Als Maltravers nach dem Abschied von Florence an ihrer Tür heimgekehrt war, rief er seinen Lieblingsdiener, gab ihm Cæsarinis Adresse in Chelsea, bat ihn herauszufinden, wo er sich aufhielt, falls er seine Wohnung aufgegeben hatte, und in seiner jetzigen Wohnung oder (falls sie nicht zu entdecken war) im Travellers-Club einen Umschlag zu hinterlassen, den er seinen Diener beschriften ließ und der eine Banknote von einigem Wert enthielt.

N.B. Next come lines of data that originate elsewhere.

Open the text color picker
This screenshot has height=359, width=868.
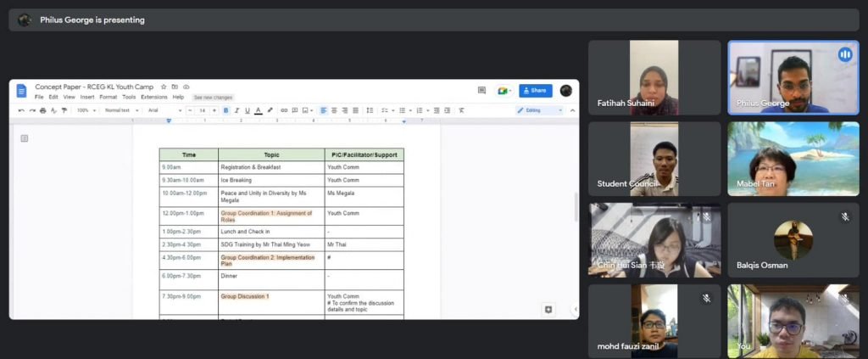pos(258,110)
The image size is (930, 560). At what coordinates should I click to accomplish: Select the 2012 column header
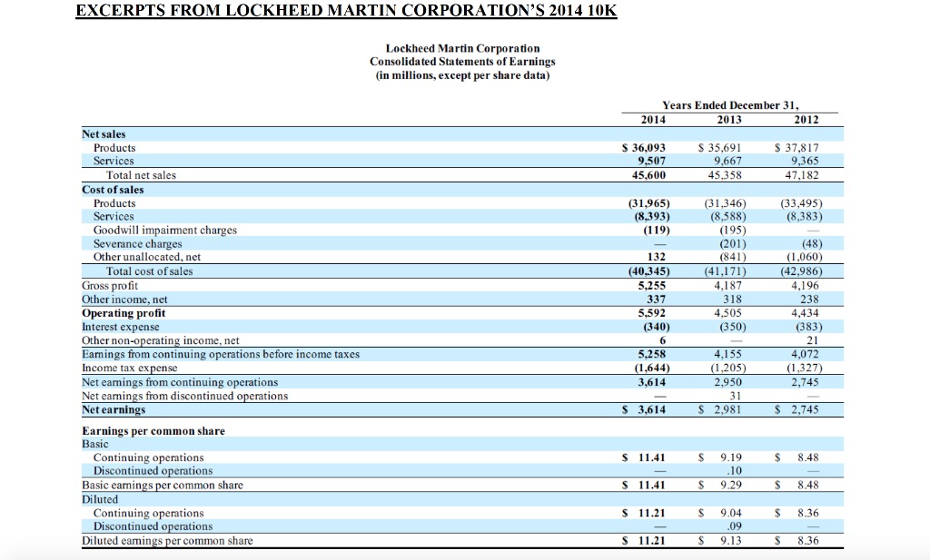[x=806, y=119]
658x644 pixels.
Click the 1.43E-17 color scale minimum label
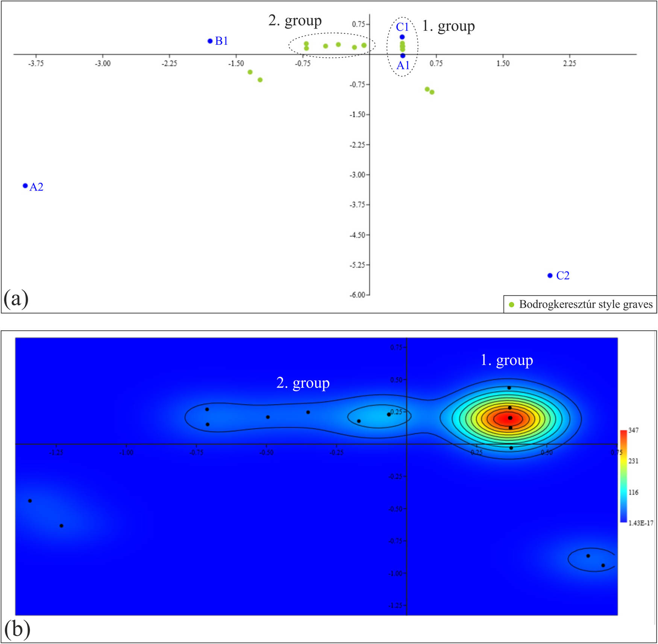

Falls der Leser sich wundert, warum Maltravers sich auf diese Weise zum unerkannten Wohltäter des Italieners machte, so muss ich ihm erklären, dass er Maltravers nicht versteht. Cæsarini war nicht der einzige Schriftsteller, dessen Schwächen ihn erbarmten und dessen Nöte er erleichterte. Obwohl sein Name selten auf den pompösen Subskriptionslisten erglänzte – obwohl er die Rolle des Mäcenas und Patrons verachtete, empfand er Mitgefühl für seine Mitmenschen und eine gewisse Dankbarkeit für diejenigen, die ihr Geschlecht zu erheben oder zu erfreuen strebten. Da er selbst Schriftsteller war, wusste er, in welch unermesslichem Umfang die Welt in der Schuld der Schriftsteller steht, die nur mit Verleumdung zu Lebzeiten und vertrocknetem Lorbeer nach dem Tod abgetragen wird. Seine echte Liebe zum Schönen erhielt Maltravers' Herz weich und mildtätig, mitfühlend und großzügig. Statt des letzten Satzes endet in der zweiten Auflage das Kapitel so:
»Er, dessen Beruf das Schöne ist, hat Erfolg nur durch Sympathie. Mildtätigkeit und Mitgefühl sind Tugenden, die gewöhnliche Menschen nur unter Schwierigkeiten erwerben; für das wirkliche Genie sind sie lediglich Instinkte, die es zu der Bestimmung leiten, zu deren Erfüllung er geboren ist, der Entdeckung und Rettung neuer Gebiete in unserer gemeinsamen Natur. Das Genie – der erhabene Missionar – schreitet vom gelassenen Verstand des Schriftstellers aus vorwärts, um in den Nöten, den Leiden, den Unsicherheiten anderer zu leben, um deren Sprache zu erlernen; und indem seine höchste Leistung das Pathos ist, so ist seine absolute Voraussetzung das Erbarmen.« – Anm.d.Übers.